(Beginning of Given passage)
Episode Transcript
This isn't just a podcast, it's a reminder. A reminder of what makes America Stronger isn't a headline or a hashtag. It's people from the ones building our homes to the ones rebuilding their lives, veterans, tradesmen, neighbors and volunteers, real people doing real things. Here we find common ground first, and then we work on our differences.
This is the collective perspective podcast where purpose, people, and progress mean.
Here's an example. Some people might've got upset, obviously, why would get upset at something stupid. But, um, you were kind of gentle in the way that you were saying, Hey, I'm not quite sure. You know, you weren't jumping to conclusion like, I don't know anything about gentleness. You know what I mean? I don't wanna talk about it.
Right? So, um, that's a perfect just. The little thing about being gentle now that, I'm almost thinking that that could be passive as well, not just, not gentle, but passive. Not in, in an, obviously the, the, the passive aggressive way, but just being passive in like, eh, I'll, I'll do whatever. That's not being gentle.
That's, that's being, it's called choosing your own battles. It can be. Yeah. Right. I, I think choosing your own battles could be a form of gentleness. 'cause you have to, you have to really decide, is it really something I'm worth arguing about? Whether I'm, I want to put all this energy, do, am I really right or am I just living in my own perspective?
Yeah. I, I, I think, uh, hang on just a second. You getting a message? Yeah.
All right. It's not the message. I thought it was.
I thought it was something else. Um, man. Gentle. Um, so what do you mean by being passive? By being passive is, is not offering enough input or a lot of input, uh, and taking the lead of someone else, letting them lead the way. And you make maybe some recommendations along the way, but you're not, you're not maybe as all in as, as, uh, strong or as a, as a leader as you.
Think you are.
I mean, sometimes I, I, I do feel like I'm just, uh, along for the ride and it, it almost feels like it's, uh, not, I am not gonna say not beneficial because it is a, a, a good, uh, give and take that we have.
Uh, I, I, I, but gentleness is, isn't submission, it's, um, or silence. Submissive or, okay. Yeah. It's not submissive or silent. Um, it's a strength on purpose. Okay. So where you may come out a, again, like if you are having a conversation with your people that work. Mm. You said it in the last episode, you don't know what that other person's going through and gentleness is knowing that, hey, maybe I just need to be quiet this time.
Don't poke, don't inflame the situation. Just take a step back and let them vent. Yeah. So if somebody like cuts you off or is driving erratically on the road as much as it, or posts something on Facebook that you don't like. You know, it's completely normal to think, you know what I'm gonna get at this person and I'm gonna poke back at 'em.
But the true gentleness and true kindness, um, is just not saying anything at all. And just letting it pass and knowing that, like this argument on Facebook is not gonna get me anywhere but. Being upset and here I am, this person's living in my head back to the last episode again. You know? Um, so I can choose to be gentle though.
(End of Given passage)
(Beginning of Data excerpt)
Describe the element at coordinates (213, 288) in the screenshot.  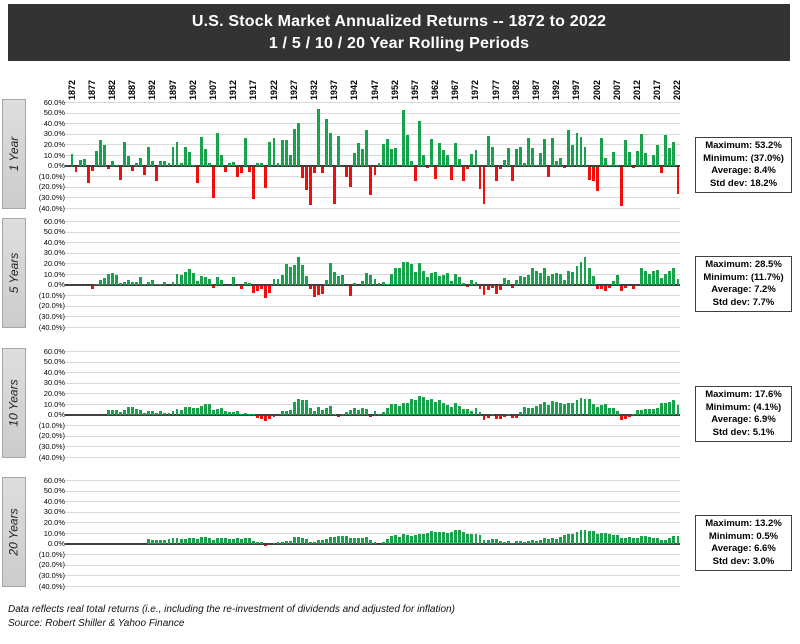
I see `return-bar-1907` at that location.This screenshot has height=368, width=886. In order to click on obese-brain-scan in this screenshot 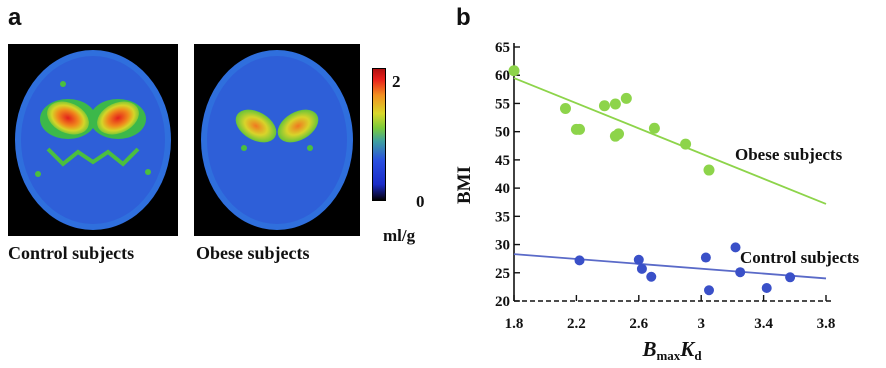, I will do `click(277, 140)`.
(End of Data excerpt)
### Directive 1
Rewrite the stretch of the podcast transcript from "All right. It's" through "Think you are.", swapping "leader" for "guide".
### Directive 2
Extend the podcast transcript past its final sentence.
None of the lines are needed here.

### Written answer 1
All right. It's not the message. I thought it was.
I thought it was something else. Um, man. Gentle. Um, so what do you mean by being passive? By being passive is, is not offering enough input or a lot of input, uh, and taking the lead of someone else, letting them lead the way. And you make maybe some recommendations along the way, but you're not, you're not maybe as all in as, as, uh, strong or as a, as a guide as you.
Think you are.

### Written answer 2
Okay. I, I see, I see that. And I, I do agree that that is a different type of gentleness, not something that I was expecting or something that I, I was, uh, really in the mindset of when, when we first broached this, this subject or topic. So some good examples that I heard, uh, recently about gentleness is. The wind, for example, a nice cool breeze on a summer night cools us down and is gentle on us, and it's gentle on our skin and everything on earth.
But come August, September and that hurricanes coming, that wind will kill everything and destroy everything in its sight and it has no mercy. Of course, living here in Jacksonville, that's not really. You kind of almost want to see it be un gentle. It's kind of weird, right? And then when something doesn't happen, you're like, okay, that's cool.
But like, I really wanted to see something go down. Right? Am I wrong? No. I, I, I, I don't think you're wrong on that. Yeah, we do wanna, that's no hurricane
cat three what? Tropical depression. That's about it. No, but you know, being gentle, I, I, I feel is more, yeah, it is an emotional thing that you do with your loved ones or with people in general who you interact with. You, you don't need to be that abrasive or be that abrupt with people. You can slow down and say, Hey, look, let's, let's, let's talk it through.
Work it out, where are we with this? And, and try to move it forward that way. Diffuse a, a tense situation by being gentle. Were you thinking that I felt gentle was more of a physical thing than a mental thing. No, I, that, that was just in, in my head how I was seeing it. Do you think you're not gentle? I think my outward Are you rough around the edges, Travis?
My, my outward personality. I know you're not, I'm just joking. I think is is gentle. Yeah. But in private or in my head, I'm just going through everything else. Or on x. Uh, that's joking. Uh, how, how is that, so how are you not, how are you not gentle in that respect, if you don't mind sharing? Well, sometimes I think I have, um, knee jerk reactions like everybody else would to.
Uh, a surprising situation. Uh, and my, you know, I've seen a lot of bad things happen to people and I've seen death. I've seen a lot of things, and you have a dark sense of humor, and sometimes that darkness could sound very callous and cold and not the right thing to do, but you know, you have the right temperament and the right, uh, mindset.
You don't just let those things blurt out. You take a step back. And then in private, you know, away from the situation, you'll go or I'll go and make some inappropriate jokes, I guess. But, you know, depending on the situation, that's kind of part of the release of the tension of the situation. It is really dependent on how bad it is.
'cause, you know, I could, I could say at, you know, at work, you know, I, I deal with a lot of families. And pardon me, I've had, uh, this was when I first started in this place, there was, uh, a family that didn't get along with each other and there was a lot of, uh, bickering, arguing, uh, blaming each other for certain things.
And it would get loud and very disruptive to the whole unit, to the wellbeing of, you know, my workplace, not just for the staff, but also for other residents that are there. Uh, so, you know, going into those situations and it's like, all right, well how do you, how do you diffuse this situation? You offer them, you know, certain.
Choices. There's no choice. None of the choices are to continue this current path. One is, you, you must leave this building now or I will have you escorted out. Those are the only choice, uh, or, or you will put aside your differences and remain calm during your visit with, with your loved one or whatever it is, uh, or whoever it is.
And. You know, sometimes it's hard to stay gentle because energies like to meet energies and when the, when the um, situation is tense, it affects everyone. You feel it, the adrenaline starts to build up and it's, it gets really, um, you get really heightened senses and then. When you're able to finally, uh, calm the situation down, you get an adrenaline dump and it's like, whoa.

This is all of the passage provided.